Coconut Allergy Test
Latin name: Cocos nucifera
Source material: Fresh coconut meat
Common names: Coconut, Common Coconut
Coconut is a food which may result in allergy symptoms in sensitised individuals.
Coconut Allergy Test: Allergen Exposure
Coconuts are native to tropical eastern regions, but today are also grown in the tropical parts of the United States, in Central and South America, and in Africa.
Principal exporters of coconuts include Mozambique, Tanzania and Ghana.
The coconut flesh, known as the “meat” can be eaten either raw or cooked, alone or in a great variety of dishes. The sap produces palm wine and vinegar.
Coconut milk derives from the unripe nuts and is used fresh or fermented. Desiccated coconut consists of dried and shredded “meat”.
Coconut oil is widely used in processed foods such as margarine. It may be burned for illumination and is often used for making natural soaps and other health products, detergents and so forth.
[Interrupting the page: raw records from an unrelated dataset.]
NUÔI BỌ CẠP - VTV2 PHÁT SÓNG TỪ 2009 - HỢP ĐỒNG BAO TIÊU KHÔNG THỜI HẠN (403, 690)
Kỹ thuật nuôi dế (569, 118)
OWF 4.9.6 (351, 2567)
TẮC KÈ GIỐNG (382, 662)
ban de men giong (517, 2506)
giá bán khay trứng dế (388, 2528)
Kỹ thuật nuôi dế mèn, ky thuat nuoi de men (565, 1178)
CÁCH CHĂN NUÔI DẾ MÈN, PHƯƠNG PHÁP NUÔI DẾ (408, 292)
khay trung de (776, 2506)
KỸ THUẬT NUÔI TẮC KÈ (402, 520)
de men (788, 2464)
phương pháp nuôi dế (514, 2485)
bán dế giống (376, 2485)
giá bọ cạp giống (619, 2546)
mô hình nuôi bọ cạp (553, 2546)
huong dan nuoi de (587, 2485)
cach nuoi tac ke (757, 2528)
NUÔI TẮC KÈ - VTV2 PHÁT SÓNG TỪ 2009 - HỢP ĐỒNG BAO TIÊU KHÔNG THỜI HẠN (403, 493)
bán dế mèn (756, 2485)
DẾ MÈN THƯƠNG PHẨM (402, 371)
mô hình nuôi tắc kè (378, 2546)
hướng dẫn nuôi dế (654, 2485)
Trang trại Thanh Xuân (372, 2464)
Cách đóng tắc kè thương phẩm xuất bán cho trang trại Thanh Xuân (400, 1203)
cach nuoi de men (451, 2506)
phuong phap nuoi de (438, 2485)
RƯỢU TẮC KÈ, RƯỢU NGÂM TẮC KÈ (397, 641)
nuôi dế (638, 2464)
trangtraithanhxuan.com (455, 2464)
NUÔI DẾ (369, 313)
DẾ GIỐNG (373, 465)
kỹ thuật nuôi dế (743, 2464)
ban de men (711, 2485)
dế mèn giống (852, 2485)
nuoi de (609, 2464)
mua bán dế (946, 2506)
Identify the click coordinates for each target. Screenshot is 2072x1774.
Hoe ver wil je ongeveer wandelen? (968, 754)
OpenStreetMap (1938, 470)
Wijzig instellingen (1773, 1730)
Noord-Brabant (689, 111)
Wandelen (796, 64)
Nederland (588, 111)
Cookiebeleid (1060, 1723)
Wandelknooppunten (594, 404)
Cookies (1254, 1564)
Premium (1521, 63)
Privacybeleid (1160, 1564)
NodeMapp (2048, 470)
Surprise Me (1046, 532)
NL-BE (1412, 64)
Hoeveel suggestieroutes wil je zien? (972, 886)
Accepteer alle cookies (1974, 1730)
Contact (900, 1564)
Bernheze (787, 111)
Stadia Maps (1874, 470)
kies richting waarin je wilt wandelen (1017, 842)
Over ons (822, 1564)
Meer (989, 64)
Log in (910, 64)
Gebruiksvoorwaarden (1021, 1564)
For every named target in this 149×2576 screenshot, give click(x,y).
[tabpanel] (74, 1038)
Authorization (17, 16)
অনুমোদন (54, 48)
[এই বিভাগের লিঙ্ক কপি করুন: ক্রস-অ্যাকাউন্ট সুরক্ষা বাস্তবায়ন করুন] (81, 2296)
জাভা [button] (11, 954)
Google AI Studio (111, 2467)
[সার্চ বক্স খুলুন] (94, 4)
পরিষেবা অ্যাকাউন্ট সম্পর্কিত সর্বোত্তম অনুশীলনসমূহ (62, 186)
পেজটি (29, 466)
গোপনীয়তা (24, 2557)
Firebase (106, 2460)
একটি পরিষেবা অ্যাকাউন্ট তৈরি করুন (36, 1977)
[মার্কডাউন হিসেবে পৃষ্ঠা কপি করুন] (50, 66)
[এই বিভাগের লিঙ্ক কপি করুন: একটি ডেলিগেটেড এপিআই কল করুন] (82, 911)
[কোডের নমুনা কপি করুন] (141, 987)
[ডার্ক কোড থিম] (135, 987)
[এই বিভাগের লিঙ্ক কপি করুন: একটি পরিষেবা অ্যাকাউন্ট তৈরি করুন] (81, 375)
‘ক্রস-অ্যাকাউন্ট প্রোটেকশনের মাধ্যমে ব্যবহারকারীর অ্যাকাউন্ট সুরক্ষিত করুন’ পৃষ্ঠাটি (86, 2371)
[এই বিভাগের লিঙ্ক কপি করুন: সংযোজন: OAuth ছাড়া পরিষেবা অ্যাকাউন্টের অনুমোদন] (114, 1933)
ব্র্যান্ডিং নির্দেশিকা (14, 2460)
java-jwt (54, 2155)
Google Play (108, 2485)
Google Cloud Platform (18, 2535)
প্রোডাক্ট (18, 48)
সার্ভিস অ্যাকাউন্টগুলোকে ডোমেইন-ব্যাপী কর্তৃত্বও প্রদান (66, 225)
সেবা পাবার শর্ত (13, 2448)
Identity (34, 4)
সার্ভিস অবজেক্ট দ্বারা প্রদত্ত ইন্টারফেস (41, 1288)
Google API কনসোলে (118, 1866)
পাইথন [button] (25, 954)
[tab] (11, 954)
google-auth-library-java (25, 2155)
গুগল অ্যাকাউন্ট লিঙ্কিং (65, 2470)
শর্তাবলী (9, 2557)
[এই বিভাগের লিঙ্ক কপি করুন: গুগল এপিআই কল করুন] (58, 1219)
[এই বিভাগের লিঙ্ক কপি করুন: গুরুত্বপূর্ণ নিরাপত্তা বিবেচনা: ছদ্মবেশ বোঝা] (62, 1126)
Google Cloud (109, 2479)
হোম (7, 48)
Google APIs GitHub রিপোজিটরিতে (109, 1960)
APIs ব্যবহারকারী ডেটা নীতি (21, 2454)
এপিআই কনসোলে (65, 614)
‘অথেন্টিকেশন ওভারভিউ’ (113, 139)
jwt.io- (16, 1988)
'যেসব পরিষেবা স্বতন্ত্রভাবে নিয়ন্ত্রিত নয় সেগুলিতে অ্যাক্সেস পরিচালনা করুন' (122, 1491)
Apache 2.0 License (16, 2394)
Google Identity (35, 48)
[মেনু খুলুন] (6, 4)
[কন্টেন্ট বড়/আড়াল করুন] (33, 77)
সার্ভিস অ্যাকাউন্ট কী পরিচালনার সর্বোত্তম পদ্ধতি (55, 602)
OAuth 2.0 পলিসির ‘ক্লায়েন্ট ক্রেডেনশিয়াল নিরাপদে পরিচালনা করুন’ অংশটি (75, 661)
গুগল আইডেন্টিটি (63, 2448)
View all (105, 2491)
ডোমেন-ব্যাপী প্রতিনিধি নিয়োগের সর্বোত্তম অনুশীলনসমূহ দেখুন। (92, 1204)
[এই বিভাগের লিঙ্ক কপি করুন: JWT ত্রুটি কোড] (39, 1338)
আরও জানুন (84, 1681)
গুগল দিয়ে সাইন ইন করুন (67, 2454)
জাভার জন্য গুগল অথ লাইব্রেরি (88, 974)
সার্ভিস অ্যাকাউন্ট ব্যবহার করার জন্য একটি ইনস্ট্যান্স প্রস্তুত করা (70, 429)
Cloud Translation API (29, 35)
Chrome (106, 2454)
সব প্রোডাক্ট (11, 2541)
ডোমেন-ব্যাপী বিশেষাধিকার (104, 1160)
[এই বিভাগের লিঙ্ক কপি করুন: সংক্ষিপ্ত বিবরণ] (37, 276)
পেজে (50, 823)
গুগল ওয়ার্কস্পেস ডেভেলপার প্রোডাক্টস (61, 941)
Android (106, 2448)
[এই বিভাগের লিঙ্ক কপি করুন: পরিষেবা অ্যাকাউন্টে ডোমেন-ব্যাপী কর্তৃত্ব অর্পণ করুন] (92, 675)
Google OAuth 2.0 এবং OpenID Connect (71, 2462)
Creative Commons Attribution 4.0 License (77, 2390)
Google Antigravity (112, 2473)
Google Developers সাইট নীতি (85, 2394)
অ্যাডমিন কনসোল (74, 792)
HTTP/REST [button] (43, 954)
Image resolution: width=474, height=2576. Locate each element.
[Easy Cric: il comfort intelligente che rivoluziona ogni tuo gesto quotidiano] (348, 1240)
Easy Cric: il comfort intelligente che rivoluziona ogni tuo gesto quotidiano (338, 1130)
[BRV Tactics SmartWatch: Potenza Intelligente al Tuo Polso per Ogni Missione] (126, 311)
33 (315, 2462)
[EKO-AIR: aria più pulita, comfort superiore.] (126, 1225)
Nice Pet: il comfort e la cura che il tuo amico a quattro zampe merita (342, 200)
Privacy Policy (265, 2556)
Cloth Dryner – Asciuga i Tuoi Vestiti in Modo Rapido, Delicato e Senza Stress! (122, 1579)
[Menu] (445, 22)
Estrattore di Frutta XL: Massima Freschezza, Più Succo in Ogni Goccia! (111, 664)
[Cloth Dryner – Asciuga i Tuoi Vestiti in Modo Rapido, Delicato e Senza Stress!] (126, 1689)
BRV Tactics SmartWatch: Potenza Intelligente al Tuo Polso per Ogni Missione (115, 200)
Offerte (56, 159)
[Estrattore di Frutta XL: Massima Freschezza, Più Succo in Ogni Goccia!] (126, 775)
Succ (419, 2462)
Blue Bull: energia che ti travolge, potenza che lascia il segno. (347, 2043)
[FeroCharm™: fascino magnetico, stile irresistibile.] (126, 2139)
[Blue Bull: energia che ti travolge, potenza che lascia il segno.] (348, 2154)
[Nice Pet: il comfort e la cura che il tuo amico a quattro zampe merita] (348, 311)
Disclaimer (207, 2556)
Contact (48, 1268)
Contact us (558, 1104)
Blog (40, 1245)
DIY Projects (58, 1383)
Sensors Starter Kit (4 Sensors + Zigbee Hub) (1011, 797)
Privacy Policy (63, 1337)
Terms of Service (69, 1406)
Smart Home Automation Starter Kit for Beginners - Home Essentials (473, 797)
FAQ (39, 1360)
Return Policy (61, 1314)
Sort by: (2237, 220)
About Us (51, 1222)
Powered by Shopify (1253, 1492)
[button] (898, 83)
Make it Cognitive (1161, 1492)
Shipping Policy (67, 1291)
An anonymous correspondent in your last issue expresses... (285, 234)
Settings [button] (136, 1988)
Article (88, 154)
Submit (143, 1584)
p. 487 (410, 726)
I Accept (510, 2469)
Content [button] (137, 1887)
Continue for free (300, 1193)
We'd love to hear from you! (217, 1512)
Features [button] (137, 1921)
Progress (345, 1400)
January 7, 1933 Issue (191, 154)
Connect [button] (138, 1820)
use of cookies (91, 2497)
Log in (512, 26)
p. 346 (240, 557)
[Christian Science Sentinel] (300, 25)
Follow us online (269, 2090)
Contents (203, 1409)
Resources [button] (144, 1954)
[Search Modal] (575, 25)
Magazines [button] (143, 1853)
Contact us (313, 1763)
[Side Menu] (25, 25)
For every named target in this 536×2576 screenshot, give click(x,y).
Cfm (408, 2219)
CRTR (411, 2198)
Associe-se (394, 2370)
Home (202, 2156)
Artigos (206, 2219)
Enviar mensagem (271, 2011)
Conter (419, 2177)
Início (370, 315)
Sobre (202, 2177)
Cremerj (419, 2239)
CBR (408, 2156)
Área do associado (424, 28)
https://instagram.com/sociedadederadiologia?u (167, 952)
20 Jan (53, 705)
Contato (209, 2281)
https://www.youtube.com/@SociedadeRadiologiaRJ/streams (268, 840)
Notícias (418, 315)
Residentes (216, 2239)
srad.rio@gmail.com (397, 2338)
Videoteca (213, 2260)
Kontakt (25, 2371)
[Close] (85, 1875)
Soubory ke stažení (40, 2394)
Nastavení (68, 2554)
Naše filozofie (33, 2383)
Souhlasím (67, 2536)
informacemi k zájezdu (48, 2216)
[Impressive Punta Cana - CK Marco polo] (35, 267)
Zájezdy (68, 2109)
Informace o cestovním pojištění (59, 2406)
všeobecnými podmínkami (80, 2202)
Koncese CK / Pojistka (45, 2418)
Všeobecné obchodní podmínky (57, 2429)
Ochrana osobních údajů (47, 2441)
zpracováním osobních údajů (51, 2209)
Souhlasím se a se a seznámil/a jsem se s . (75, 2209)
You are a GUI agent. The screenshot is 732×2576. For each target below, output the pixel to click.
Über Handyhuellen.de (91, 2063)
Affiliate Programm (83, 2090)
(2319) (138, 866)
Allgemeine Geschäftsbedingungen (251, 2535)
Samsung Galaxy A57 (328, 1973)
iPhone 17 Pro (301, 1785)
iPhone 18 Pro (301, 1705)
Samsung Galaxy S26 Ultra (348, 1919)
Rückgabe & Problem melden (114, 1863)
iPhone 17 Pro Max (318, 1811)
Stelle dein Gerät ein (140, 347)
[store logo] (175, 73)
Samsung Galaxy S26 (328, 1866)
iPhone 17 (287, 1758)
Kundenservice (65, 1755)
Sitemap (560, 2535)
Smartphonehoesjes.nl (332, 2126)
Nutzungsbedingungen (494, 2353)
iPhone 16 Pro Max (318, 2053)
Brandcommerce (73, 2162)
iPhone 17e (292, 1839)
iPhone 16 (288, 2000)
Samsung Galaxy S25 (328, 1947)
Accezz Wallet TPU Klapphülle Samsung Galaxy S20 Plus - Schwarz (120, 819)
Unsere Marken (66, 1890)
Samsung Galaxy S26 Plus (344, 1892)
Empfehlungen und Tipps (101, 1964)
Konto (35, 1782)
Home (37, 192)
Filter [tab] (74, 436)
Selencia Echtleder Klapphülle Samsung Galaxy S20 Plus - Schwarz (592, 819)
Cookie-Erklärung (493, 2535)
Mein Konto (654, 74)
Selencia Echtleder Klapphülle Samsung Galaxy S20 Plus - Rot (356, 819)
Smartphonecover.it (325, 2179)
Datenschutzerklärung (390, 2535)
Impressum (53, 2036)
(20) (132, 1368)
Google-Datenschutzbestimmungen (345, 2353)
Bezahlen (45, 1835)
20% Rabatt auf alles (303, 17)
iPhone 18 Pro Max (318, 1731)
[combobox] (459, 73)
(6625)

Coconut oil is also used by hypothyroid sufferers to increase body metabolism and to lose weight.
Coconut Allergy Test: Allergen Description
Several allergens present in coconut have been isolated, including two globulins and a profilin, isolated from the tree pollen.
Coconut water contains the proteins glutelin and prolamin, however allergenic potential has not been assessed.
Coconut Allergy Test: Potential Cross-Reactivity
An extensive cross-reactivity among the different individual species of the genus could be expected.
Cross reactivity between coconut and soy, walnut and hazelnut has been demonstrated.
There may be a weak association between latex allergy and allergy to coconut.
Coconut Allergy Test: Clinical Experience
Coconut may uncommonly induce symptoms of food allergy in sensitised individuals.
A baby of 8 months, fed from birth with maternal milk, developed severe gastro-intestinal symptoms due to the presence of coconut oil in an infant formula.
A report described 2 coconut-allergic patients. The first was a 30-year-old pollen-allergic man monosensitised to coconut who presented with severe oropharyngeal itching, throat hoarseness, and gastric pain 10 minutes after the intake of fresh coconut.
The second was a 4-year-old girl with a previous allergy to walnut, but not allergic to pollen, who developed anaphylaxis on coconut ingestion. Within 15 minutes of eating a piece of fresh coconut, she experienced intense oropharyngeal itching, followed by facial angioedema, cough, wheezing and dyspnoea requiring emergency treatment.
Monosensitisation to coconut was described in a 64-year-old woman who experienced generalised urticaria, facial and uvula oedema, dysphagia and dyspnoea a few minutes after eating a coconut biscuit. She also experienced bronchoconstriction, hypotension and hypoxemia minutes after eating a sweet containing, among other ingredients, coconut. She was not sensitised to the other ingredients.
A 3-year-old boy was described as experiencing abdominal pain, vomiting, oral allergy syndrome, and oedema of the eyelids immediately after ingesting a coconut sweet. A year after this episode, he experienced the same symptoms after eating a small portion of fresh coconut.
Anaphylaxis following the ingestion of coconut has been reported.
Contact dermatitis to coconut has been more commonly reported than coconut food allergy.
A study sought to describe the prevalence of allergenic foods and herbs in pediatric skin care products and found that coconut was the most common food present.
Substances manufactured from coconut and coconut oil are widely used as surface-active agents in hand gels, hand-washing liquids, shampoos and dish-washing liquids, and may result in contact dermatitis.
Pollen from the coconut tree has been reported to result in rhinitis and asthma in coconut pollen-sensitised individuals.